**What is being asked:**
Copy each line of the listing where the word "computer" can be found.

**Given entries:**
******************************

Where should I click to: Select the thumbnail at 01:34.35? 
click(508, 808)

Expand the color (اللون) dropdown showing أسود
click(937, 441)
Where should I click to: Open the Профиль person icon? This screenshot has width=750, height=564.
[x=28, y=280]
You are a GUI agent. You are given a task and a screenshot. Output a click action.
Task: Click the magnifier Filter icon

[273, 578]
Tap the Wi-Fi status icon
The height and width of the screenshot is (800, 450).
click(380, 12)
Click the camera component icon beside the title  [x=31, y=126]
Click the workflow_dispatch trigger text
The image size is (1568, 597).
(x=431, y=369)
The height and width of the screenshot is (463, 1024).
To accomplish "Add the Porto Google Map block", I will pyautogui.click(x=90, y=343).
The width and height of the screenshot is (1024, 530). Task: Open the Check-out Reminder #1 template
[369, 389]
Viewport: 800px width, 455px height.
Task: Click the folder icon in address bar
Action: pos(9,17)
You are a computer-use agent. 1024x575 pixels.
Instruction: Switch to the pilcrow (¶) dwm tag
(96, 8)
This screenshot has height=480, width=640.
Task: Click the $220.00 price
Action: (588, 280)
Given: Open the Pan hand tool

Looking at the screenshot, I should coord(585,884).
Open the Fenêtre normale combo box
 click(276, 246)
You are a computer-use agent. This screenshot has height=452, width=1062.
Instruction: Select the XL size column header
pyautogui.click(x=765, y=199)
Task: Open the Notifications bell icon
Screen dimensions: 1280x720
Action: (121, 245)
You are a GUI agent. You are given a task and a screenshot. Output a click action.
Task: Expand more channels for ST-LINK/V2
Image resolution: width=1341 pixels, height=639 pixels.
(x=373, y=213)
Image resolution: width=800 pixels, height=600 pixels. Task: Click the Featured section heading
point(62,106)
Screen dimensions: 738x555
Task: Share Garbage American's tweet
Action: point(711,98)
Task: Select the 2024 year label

******************************

**Your solution:**
You are a computer-use agent. 1024x575 pixels.
You are a computer-use agent. This screenshot has height=452, width=1062.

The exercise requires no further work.